Thursday, April 17, 2008

Ezra's Entrance

Just after Nick & I were married, our young friend Maygan suggested that rather than Nick & I keeping separate names or one of us changing our name to the other's, we should create a new name: Edgecona. Although Nick & I are too attached to our own names to change them, we now use this name to informally identify our little family. For the record, Ezra's official last name is Laiacona.

My pregnancy with Ezra was good overall. Of course I had the usual fatigue and nausea during the first trimester, and I was lucky enough to draw the gestational diabetes and pregnancy induced hypertension cards. But, the reports on Ezra's health were always stellar, (I especially liked it when the genetic counselor told us that our risk levels for genetic complications were lowered to that of the average 25 year old), and a little extra trouble controlling diet and activity was a small prices to pay for a healthy child.

I was somewhat disappointed when the doctor started discussing inducing labor due to the risks associated with the hypertension. Ironically, the gestational diabetes created a likelihood that Ezra would grow too large, but the hypertension created a likelihood that he would be small. More seriously, there were also risks which could have caused serious trauma to Ezra. Ultimately Nick & I agreed with the doctor that induction was the best option, and on Thursday, March 20th, we went to the hospital for our fist dose of cytotech.

On Friday, March 21st, Nick's 36th birthday, we returned to the hospital for a second dose of cytotech, and by 5:20 pm my water broke and contractions started. After 5 1/2 hours of labor in bed strapped to the fetal monitors I was absolutely exhausted. The baby was in the posterior position, bearing down on my spine, so being in bed was the most painful place to be. Unfortunately, the baby's heartbeat wasn't showing the accelerations that would have given the doctor confidence that he could weather the upcoming storm of delivery, so continued monitoring was essential to ensure the baby's well being. Eventually the doctor allowed me to get up and move around, which did decrease the pain of labor significantly, but by that point I was so exhausted that I needed to be in bed during the seemingly interminable 5 minute intervals between contractions. Nick & I decided it was epidural time.

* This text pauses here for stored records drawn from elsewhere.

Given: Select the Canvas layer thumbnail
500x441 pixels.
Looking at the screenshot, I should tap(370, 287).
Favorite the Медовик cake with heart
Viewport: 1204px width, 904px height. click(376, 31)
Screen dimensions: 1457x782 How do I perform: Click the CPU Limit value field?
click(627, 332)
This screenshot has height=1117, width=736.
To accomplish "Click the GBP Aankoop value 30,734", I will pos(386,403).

The anesthesiologist arrived in record time and soon I was looped out on the preliminary drug. I could still feel the contractions, but they were no longer painful. For the record, contractions feel like the worst menstrual cramps you've ever felt times 1000. Back labor feels like someone is taking a shovel and digging out your lower back.

Maybe this is when the vomiting started. I'm not sure about that since my memory of the wretching and dry heaves which swept over me every 5-10 minutes seems to be the first part fading away the way all mothers say the memory of labor pains do after birth. I do however have a great photo of myself, Nick, Ezra & Zoe just after the birth and I'm still holding the basin I became so attached to. I also clearly remember several occasions on which I would point to the basin and croak "throw up!" and Nick would rush to grab it for me. Throughout the labor Nick was by my side encouraging, comforting, holding me.

Somewhere around 4 am the doctor told us it was time to start pushing. He also explained that he had another patient who needed a c section, but he needed me to deliver first, so I was to push with all the energy I could muster. Even with this motivation it took 2 more hours until Ezra Nicholas Laiacona was born at 5:7 am on March 22, 2008. Weighing in at 6 pounds 11 ounces, he was 1/2 pound smaller than predicted.


I'm sure any mother will tell you that the moment her child is placed on her chest after birth is the most amazing moment in life. I cannot even begin to find the words to describe the joy I felt seeing my son for the first time. It was truly like witnessing a miracle. Or experiencing love at first sight. Long ago, in what seems like another life, I used to have a recurring dream of finding a love like this. Somehow, with Nick as my husband, and our son in my arms, I find myself living that dream.